* _Data supplied_
•••
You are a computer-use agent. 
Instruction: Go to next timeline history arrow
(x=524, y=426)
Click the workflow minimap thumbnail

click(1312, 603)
•••
* _What to do_
Repeat the data exactly, with every line included.

* _Exercise result_
You are a computer-use agent. 
Instruction: Go to next timeline history arrow
(x=524, y=426)
Click the workflow minimap thumbnail

click(1312, 603)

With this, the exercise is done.